> _Activity_: Lines with the word "under" are the answer; copy each of them from the data below.

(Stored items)
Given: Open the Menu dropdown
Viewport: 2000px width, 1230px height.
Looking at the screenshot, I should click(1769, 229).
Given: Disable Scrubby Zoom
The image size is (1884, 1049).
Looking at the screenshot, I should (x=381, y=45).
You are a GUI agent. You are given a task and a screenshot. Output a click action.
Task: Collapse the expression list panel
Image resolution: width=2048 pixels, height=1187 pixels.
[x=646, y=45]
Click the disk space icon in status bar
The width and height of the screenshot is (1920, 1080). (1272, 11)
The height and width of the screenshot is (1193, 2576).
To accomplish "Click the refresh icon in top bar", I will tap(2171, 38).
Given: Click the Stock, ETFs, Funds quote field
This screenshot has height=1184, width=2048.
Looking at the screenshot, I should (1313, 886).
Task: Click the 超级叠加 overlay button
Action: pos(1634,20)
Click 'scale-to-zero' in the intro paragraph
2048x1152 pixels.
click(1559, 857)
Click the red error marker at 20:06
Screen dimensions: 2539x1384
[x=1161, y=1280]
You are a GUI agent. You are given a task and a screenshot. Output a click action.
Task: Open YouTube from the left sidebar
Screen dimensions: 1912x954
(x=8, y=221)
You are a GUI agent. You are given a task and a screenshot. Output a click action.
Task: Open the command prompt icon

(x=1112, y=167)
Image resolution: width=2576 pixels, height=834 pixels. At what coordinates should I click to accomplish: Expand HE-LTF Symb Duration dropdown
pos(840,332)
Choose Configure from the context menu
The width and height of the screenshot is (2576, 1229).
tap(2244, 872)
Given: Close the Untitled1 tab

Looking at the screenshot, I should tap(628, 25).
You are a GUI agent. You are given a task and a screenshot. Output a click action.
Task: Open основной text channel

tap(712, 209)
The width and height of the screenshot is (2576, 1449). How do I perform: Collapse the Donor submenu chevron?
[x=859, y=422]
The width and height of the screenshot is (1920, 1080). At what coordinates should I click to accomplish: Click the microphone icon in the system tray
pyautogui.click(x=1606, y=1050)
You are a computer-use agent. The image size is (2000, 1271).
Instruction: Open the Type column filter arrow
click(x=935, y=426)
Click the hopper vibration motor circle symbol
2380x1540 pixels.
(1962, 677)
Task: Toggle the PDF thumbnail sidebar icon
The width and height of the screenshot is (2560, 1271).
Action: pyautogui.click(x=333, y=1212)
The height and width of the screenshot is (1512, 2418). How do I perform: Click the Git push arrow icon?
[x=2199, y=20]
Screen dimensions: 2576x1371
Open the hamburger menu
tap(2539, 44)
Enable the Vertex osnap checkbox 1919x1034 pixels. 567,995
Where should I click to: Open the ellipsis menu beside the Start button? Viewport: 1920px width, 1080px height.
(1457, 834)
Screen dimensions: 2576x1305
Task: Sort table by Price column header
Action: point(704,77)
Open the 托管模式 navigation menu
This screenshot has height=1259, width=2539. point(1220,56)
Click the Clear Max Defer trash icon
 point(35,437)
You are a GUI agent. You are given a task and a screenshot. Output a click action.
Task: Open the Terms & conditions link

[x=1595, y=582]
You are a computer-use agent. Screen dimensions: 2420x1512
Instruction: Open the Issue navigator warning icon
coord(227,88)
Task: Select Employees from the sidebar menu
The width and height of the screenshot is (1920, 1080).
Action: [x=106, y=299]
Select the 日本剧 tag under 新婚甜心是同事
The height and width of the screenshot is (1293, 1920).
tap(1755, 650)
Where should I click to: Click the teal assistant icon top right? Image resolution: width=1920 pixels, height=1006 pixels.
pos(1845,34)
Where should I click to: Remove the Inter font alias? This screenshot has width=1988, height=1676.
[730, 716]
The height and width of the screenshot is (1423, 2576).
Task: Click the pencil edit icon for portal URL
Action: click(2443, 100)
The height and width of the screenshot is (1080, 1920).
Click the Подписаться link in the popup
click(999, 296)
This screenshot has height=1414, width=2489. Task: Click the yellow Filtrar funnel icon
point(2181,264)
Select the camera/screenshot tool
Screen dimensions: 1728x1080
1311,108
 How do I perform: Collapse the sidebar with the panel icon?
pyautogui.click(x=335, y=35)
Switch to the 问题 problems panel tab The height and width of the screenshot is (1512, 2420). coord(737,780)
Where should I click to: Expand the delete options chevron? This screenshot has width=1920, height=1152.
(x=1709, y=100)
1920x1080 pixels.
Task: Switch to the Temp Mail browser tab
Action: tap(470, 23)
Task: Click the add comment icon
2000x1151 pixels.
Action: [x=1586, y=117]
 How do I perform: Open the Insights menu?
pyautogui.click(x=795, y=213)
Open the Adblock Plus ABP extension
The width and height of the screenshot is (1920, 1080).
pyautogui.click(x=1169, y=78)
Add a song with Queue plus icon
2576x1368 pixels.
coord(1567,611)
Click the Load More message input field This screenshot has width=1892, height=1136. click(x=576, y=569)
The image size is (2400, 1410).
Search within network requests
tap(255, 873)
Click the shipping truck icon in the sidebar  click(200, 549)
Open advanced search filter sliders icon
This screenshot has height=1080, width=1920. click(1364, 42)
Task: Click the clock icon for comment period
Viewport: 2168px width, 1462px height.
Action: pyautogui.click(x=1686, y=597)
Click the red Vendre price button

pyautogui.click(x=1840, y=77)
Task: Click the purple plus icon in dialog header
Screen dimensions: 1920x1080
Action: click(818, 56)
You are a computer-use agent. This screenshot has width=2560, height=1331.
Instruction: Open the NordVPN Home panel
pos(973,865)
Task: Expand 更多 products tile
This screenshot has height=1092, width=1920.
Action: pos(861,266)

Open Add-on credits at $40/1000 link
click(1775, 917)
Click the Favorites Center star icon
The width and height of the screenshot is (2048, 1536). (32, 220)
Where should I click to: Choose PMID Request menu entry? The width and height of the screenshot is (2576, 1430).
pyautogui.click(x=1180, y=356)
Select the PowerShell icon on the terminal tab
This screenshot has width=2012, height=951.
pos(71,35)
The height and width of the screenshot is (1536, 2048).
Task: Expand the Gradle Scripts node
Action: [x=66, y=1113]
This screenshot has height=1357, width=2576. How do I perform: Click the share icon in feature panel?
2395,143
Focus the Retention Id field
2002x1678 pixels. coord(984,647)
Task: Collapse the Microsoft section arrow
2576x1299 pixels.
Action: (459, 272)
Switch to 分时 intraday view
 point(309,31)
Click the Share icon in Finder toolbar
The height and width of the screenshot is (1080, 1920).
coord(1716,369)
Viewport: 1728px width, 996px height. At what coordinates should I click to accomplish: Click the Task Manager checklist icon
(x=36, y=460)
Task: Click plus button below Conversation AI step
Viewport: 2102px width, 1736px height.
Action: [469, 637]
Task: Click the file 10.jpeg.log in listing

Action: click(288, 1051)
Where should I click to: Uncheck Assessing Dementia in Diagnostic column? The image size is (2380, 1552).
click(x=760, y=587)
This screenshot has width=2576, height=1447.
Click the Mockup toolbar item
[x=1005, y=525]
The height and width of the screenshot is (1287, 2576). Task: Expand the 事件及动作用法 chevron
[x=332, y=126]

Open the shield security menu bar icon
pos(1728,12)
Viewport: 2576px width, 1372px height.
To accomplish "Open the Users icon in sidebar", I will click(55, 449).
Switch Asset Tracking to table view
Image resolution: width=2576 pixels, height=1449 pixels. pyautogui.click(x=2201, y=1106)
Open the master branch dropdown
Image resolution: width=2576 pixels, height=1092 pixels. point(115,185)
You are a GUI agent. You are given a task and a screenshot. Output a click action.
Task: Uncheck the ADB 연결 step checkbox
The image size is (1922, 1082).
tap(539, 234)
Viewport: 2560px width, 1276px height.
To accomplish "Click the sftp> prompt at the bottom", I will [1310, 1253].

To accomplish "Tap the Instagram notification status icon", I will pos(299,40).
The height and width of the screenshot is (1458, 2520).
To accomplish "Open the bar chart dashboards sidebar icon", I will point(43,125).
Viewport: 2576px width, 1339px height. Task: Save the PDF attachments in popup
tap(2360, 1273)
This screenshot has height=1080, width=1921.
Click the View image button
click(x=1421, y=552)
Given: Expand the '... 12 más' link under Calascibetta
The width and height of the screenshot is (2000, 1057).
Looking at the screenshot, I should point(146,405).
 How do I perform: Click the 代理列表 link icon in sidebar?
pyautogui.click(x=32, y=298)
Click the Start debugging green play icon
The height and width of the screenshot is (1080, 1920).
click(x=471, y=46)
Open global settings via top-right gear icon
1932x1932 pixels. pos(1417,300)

> _Answer area_:
Select the 日本剧 tag under 新婚甜心是同事
Given: Expand the '... 12 más' link under Calascibetta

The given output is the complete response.